The experiment was terminated at the end of 90 days and all animals were killed by cervical dislocation after overnight fasting. The colon was slit open longitudinally and cleaned of fecal material with a gentle jet of water. Then, colon was stored in formalin (10%) solution and subjected for histopathological examination.
Clinical assessment of inflammation included weekly monitoring of body weight and general health condition. The macroscopic appearance of colon (inflammatory score), based on the degree of inflammation and the presence of edema and/or ulcerations, stool consistency (diarrhea score), and visible fecal blood, was scored separately on a scale of 0–3 (Table I) (23).
The colon was excised totally, opened longitudinally, and cleaned of fecal material with a gentle jet of water. The distal colon, proximal colon, and ileum were studied. Each specimen was sliced down the antimesenteric border to give two symmetrical halves, stretched, and fixed in 10% buffered formalin for 4 h followed by rinsing in 70% alcohol. The formalin-fixed sections were embedded in paraffin blocks and sections were cut, dewaxed, and stained with hematoxylin and eosin. The severity of inflammation was assessed first macroscopically. The freshly opened colon was examined under a magnifying glass by two independent observers blinded to the procedure. The extent of mucosal damage was assessed using the macroscopic inflammatory scoring system (24).
Tissue sections (5μm) of distal and proximal colon were stained with hematoxylin–eosin to address the degree of inflammation and with Masson’s trichrome to visualize the connective tissue. The stained tissue was analyzed independently and in a blinded fashion with a standard microscope (Nikon charge-coupled device with digital display at×40 and×100). The pathophysiology of the tissue was characterized and the lesions were scored as described by Vilaseca et al. (23) by the presence of ulcerations, inflammatory cells (neutrophils, macrophages, lymphocytes, and plasma cells), signs of edema, crypt loss, surface epithelial cell hyperplasia, goblet cell reduction, and signs of epithelial regeneration (25).

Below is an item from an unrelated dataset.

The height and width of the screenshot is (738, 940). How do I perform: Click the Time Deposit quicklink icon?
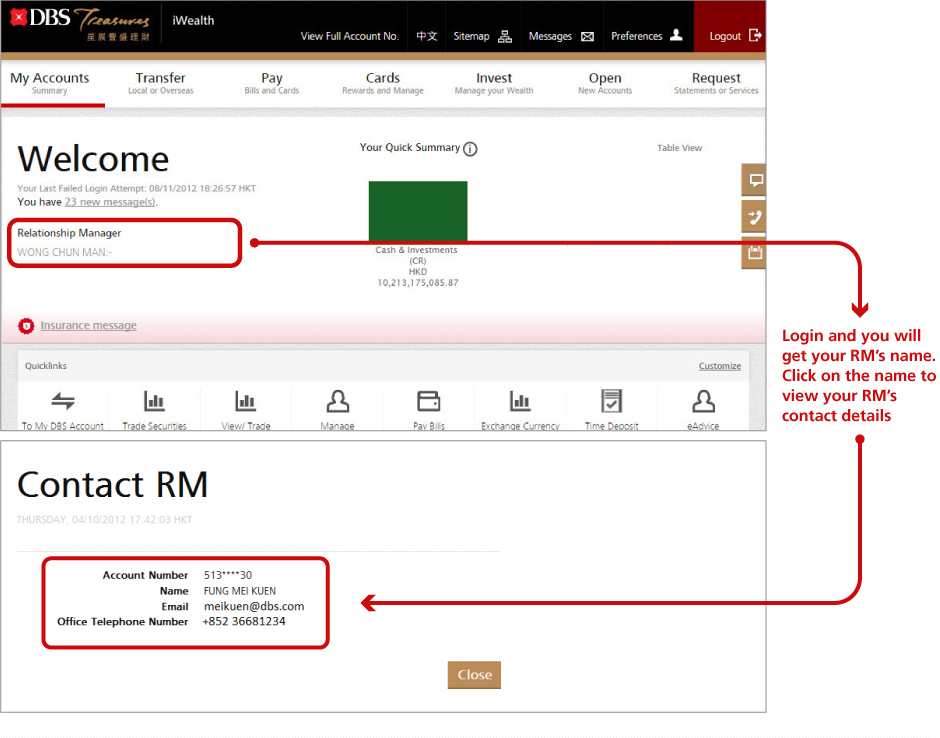(x=611, y=402)
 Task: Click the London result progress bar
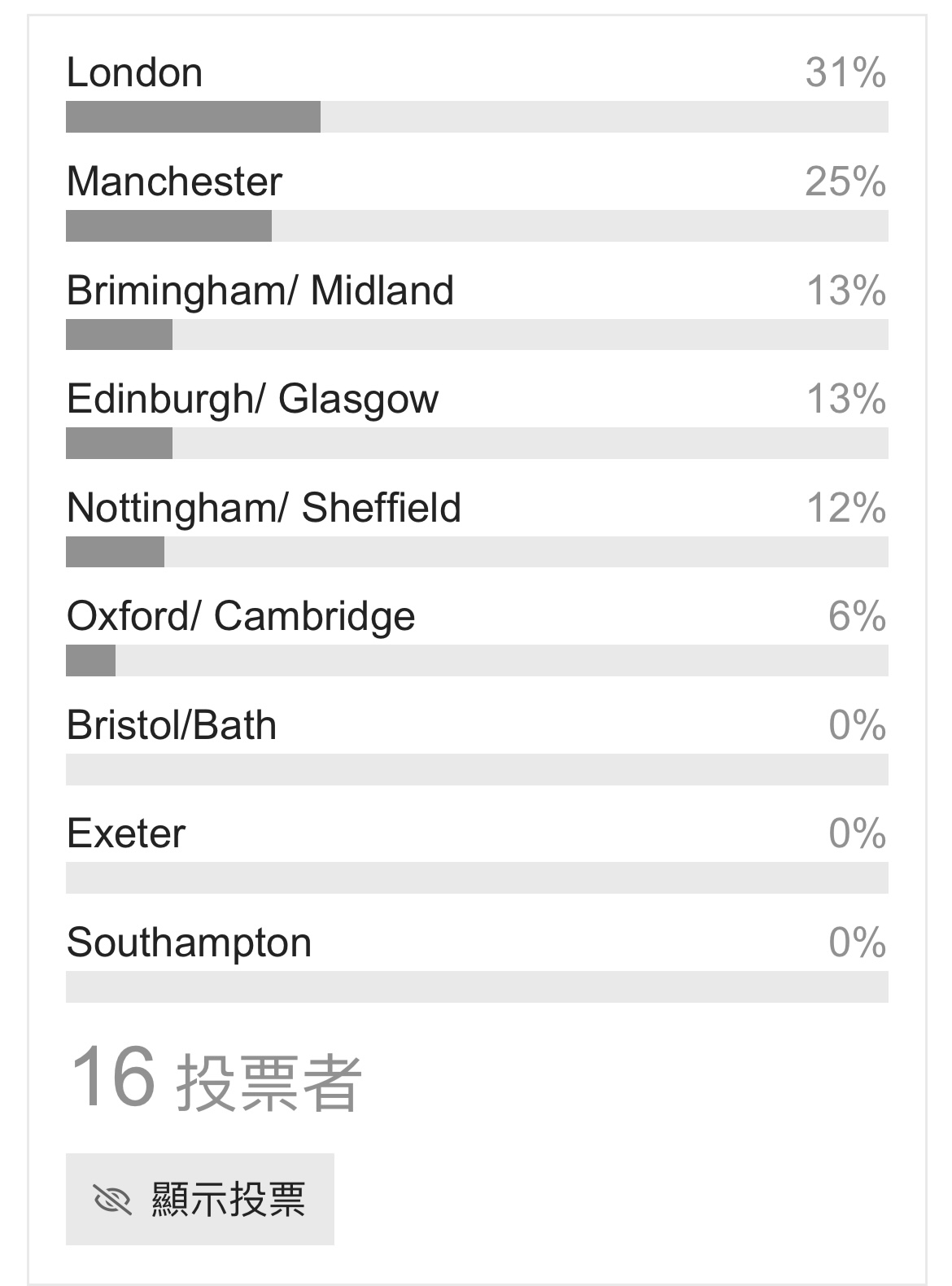point(477,116)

The phase solubility diagrams for the complex formation between curcumin and βCD/γCD/MβCD/HPβCD are presented in Fig. 1. These plots show that aqueous solubility of the curcumin increases linearly as a function of cyclodextrin concentration up to 20 mM. It is clearly observed that the solubility diagram of curcumin in the presence of βCD, γCD, MβCD, and HPβCD can be classified as AL type according to Higuchi and Conners. This may attributed to the formation of soluble 1:1 curcumin–CD inclusion complexes. The cavity size of MβCD and HPβCD seems to be optimal for entrapment of the curcumin molecules and provides the greatest solubilization effect. Stability constants obtained for curcumin are in the rank order of HPβCD (424 M−1)>MβCD (401 M−1)>γCD (154 M−1)>βCD (134 M−1) as shown in Table II, which indicates the formation of adequately stable CD complexes.
Gibbs’ free energy is a thermodynamic function. The change in Gibbs’ free energy (G0) is the net energy available to do useful work and is a measure of the “free energy” (Table III). G0 gives criteria for spontaneity at constant pressure and temperature (26). If G0 is negative, the process is spontaneous. As G0 becomes more negative, the reaction becomes more favorable. In the present case, the reaction consists of the solubility of the drug in cyclodextrin solution. G0 is related to the equilibrium constant of a reaction K, by the relation G0=−2.3.3RT log K where K is calculated from (S0/Ss). It was observed that G0 values obtained were negative which increased with increasing CD concentration in all the different types of CDs evaluated in this study. This indicates that CD solutions offer a more favorable environment than water for curcumin. Moreover, the interaction between curcumin and CD increased with increasing CD concentration.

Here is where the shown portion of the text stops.